Data for this Lecture
Basic Column Methods
withColumn
Concatenation and Correlation
groupBy
We will use the imdb_top_1000 dataset in this lecture
You can download it from Blackboard
path = "/FileStore/tables/imdb_top_1000.csv"
df = spark.read.csv(path, header=True, inferSchema=True)
display(df)
There are three main methods to select particular columns:
→ df.column_name
→ df["column_name"]
→ df.select("column_name")
display(df.Series_Title) # returns a Column object
print(type(df.Series_Title)) # fails with spaces
display(df["Series_Title"]) # returns a Column object
print(type(df["Series_Title"]))
display(df.select("Series_Title")) # returns a Dataframe object
print(type(df.select("Series_Title")))
display(df["Series_Title","Released_Year"]) # returns a Dataframe
print(type(df["Series_Title","Released_Year"]))
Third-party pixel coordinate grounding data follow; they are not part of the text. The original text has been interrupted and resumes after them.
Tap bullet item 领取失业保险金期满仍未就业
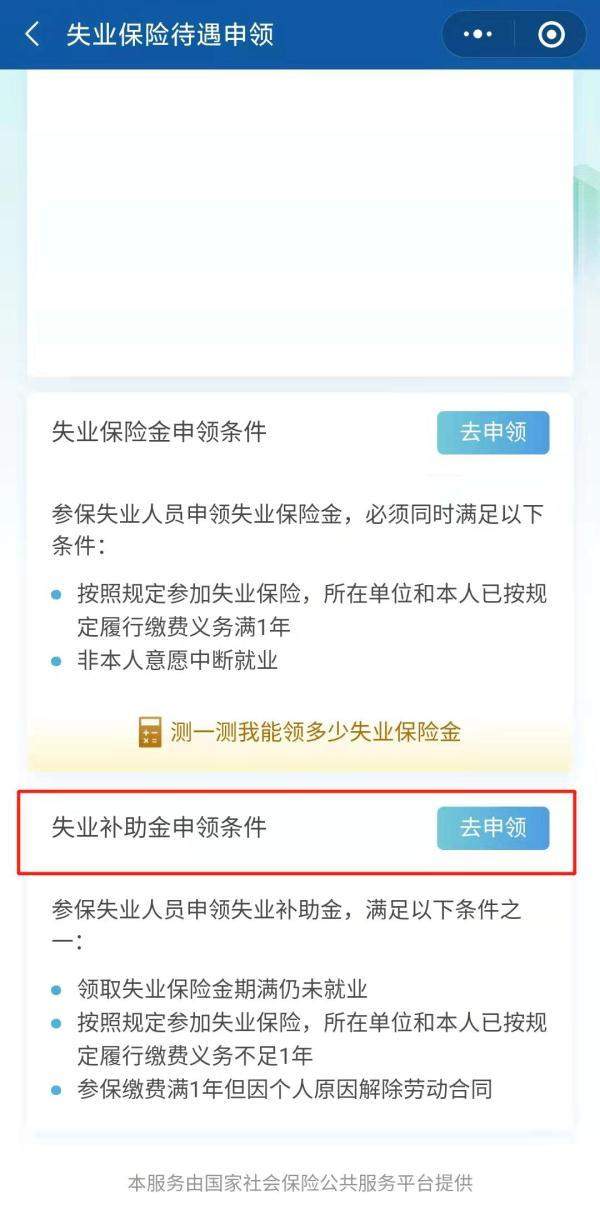Screen dimensions: 600x1210 tap(222, 990)
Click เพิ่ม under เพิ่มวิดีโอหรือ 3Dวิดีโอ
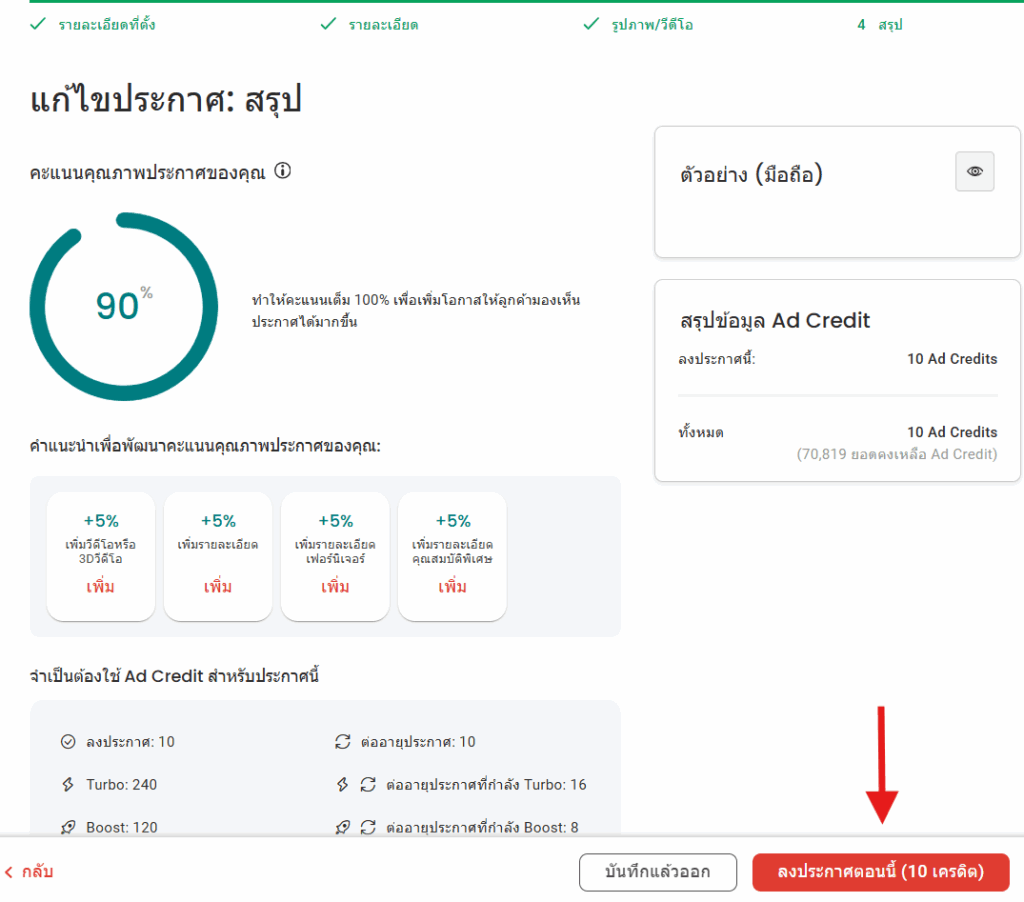 pos(100,587)
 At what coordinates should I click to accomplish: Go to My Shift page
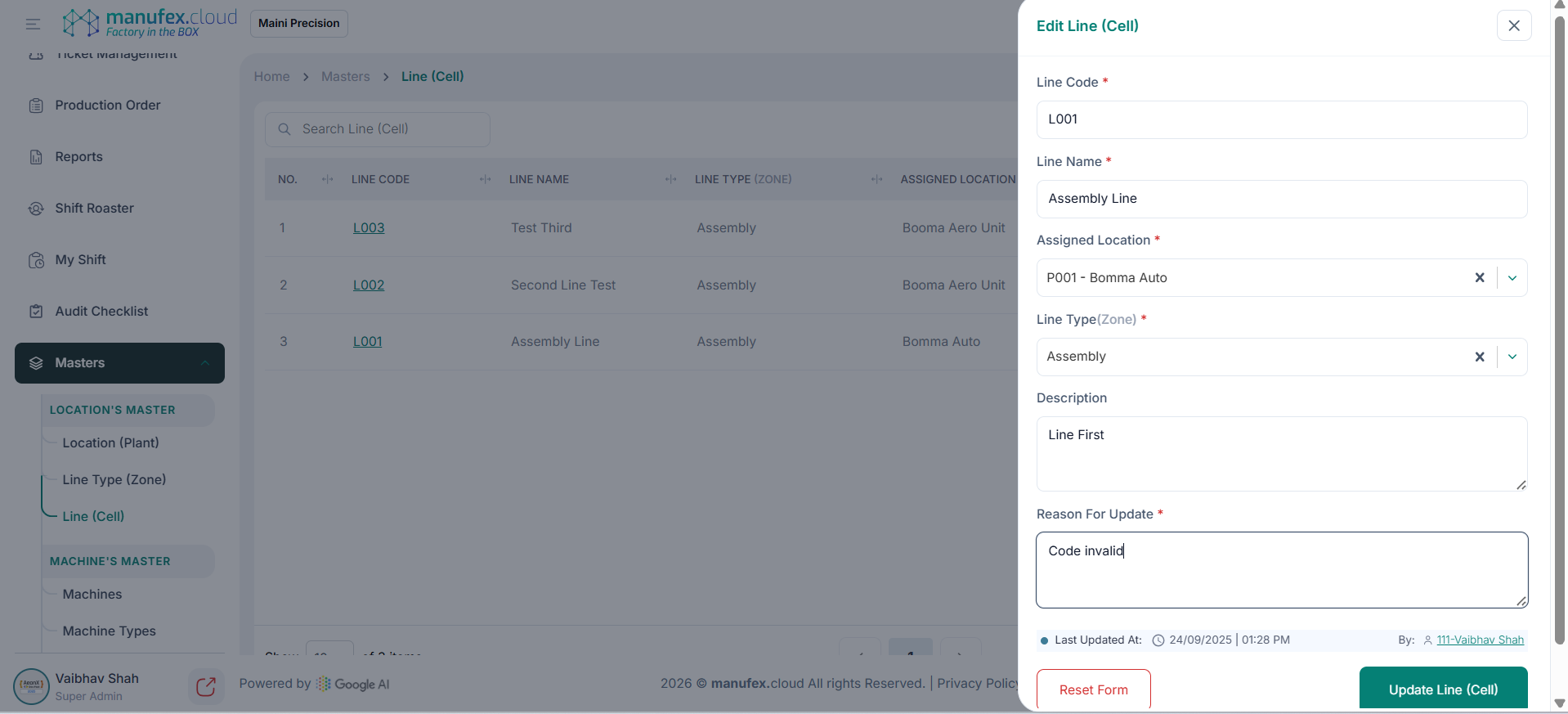pos(80,260)
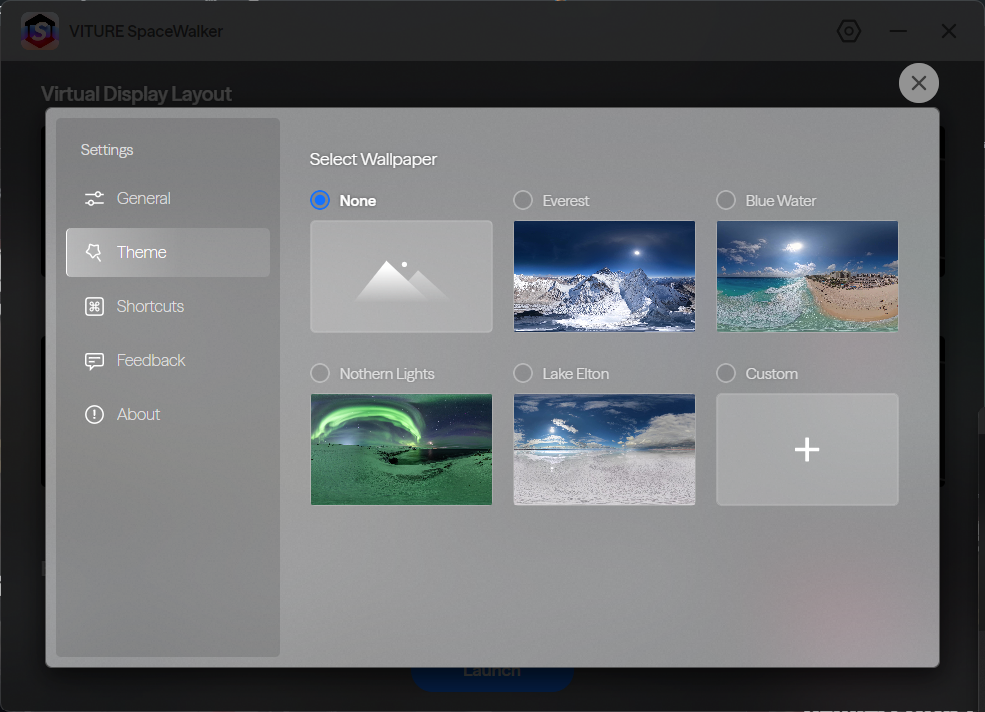985x712 pixels.
Task: Select the Everest wallpaper radio button
Action: 523,200
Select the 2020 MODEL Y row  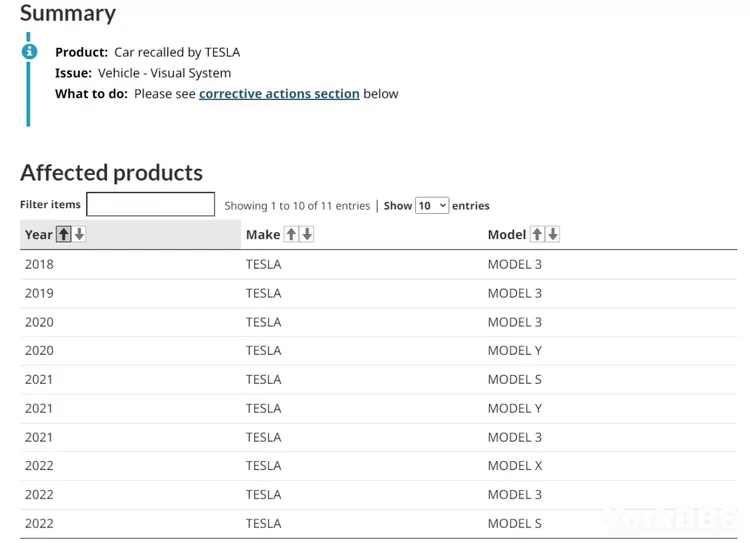tap(378, 351)
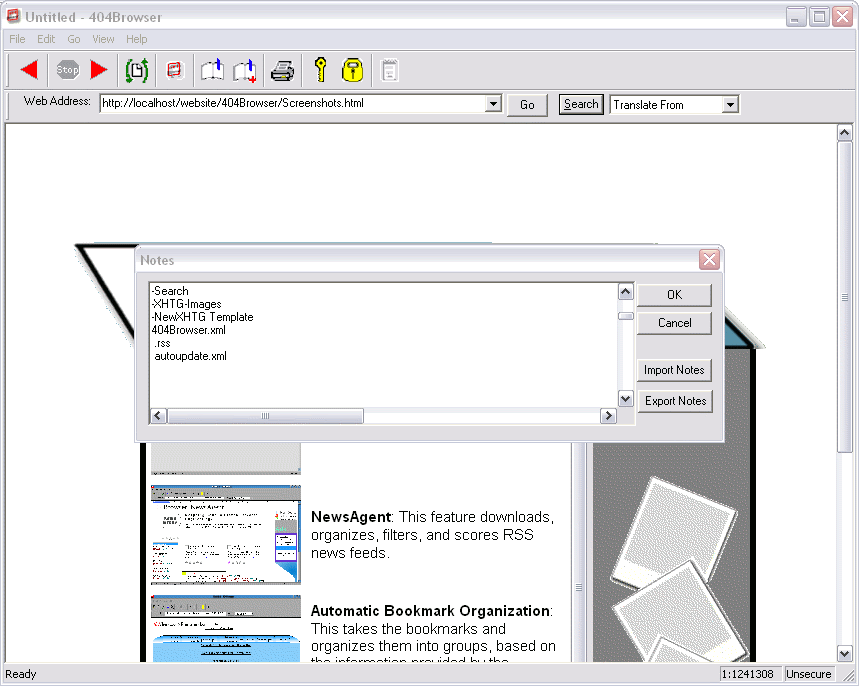Click the Import Notes button
The image size is (859, 686).
coord(674,370)
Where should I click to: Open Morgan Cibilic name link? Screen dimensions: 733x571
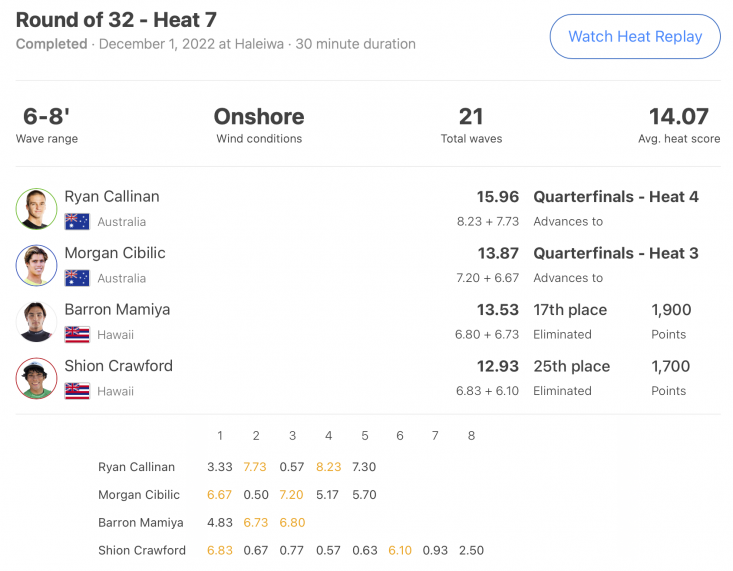115,253

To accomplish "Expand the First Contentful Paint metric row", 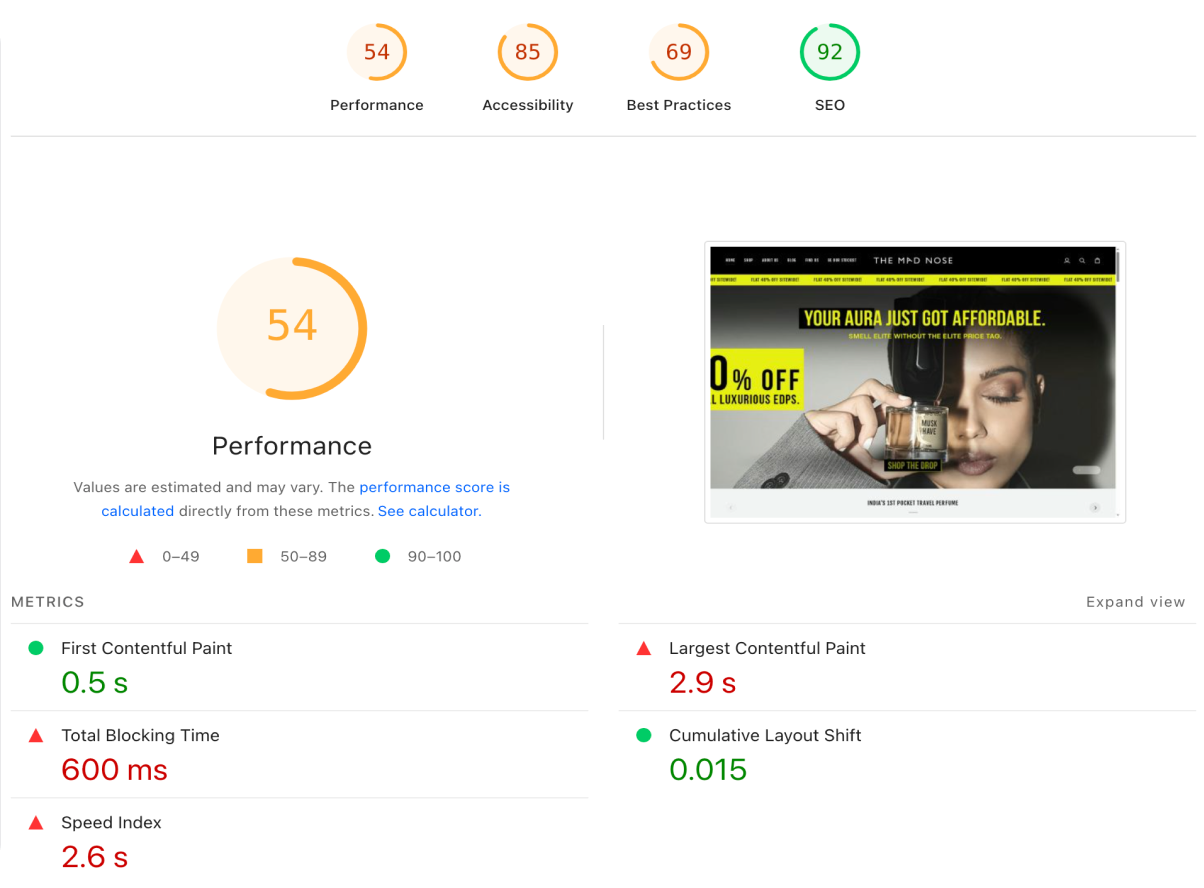I will pyautogui.click(x=299, y=667).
display(df.select("Series_Title","Released_Year"))
print(type(df.select("Series_Title","Released_Year")))
The drop()
method can be used to remove unnecessary columns
It returns a new dataframe with all remaining columns
display(df.drop("Genre", "Meta_score"))
display(df) # columns are back, why?
The withColumn()
method can be used to:
→ Create a new column
→ Change an existing column
→ Convert a column datatype
→ Derive a new column from existing ones
from pyspark.sql.functions import lit
#inserts new column with the same value in all rows
display(df.withColumn("Country", lit("USA")))
from pyspark.sql.functions import regexp_replace, col
display(df.withColumn("Gross", regexp_replace("Gross",",", "")))
from pyspark.sql.functions import regexp_replace, col
from pyspark.sql.types import * # imports IntegerType
display(df.describe("Gross"))
df.printSchema()
df = df.withColumn("Gross", regexp_replace("Gross",",", "")).\
withColumn("Gross", col("Gross").cast(IntegerType()))
display(df)
#col explicitly returns a Column object
#df["Gross"] isn't always explicitly treated as a Column object
display(df.describe("Gross"))
df.printSchema()
withColumnRenamed()
changes the name of an existing column
display(df.withColumnRenamed("Series_Title","Title").\
withColumnRenamed("No_of_Votes","Votes"))
The concat
can be used to concatenate values from multiple columns
It works with strings and array columns
Does not accept delimiters to be specified
from pyspark.sql.functions import concat, col
df2 = spark.createDataFrame([([1, 2], [3, 4], [5]), \
([1, 2], [3], [4])], \
['a', 'b', 'c'])
display(df2)
display(df2.withColumn("allData", concat(col("a"), col("b"), col("c"))))
The concat_ws()
can be used to concatenate strings from multiple columns
Its first argument must be a string separator
The other arguments are the column names
from pyspark.sql.functions import concat_ws
display(df.withColumn("Rating", \
concat_ws(" : ", "IMDB_Rating", "Meta_score"))\
.drop("IMDB_Rating", "Meta_score"))
The corr()
method can be used to obtain the correlation between two columns
It takes, as arguments, the column names
Does not work on stringType columns
print(df.stat.corr("IMDB_Rating", "Gross"))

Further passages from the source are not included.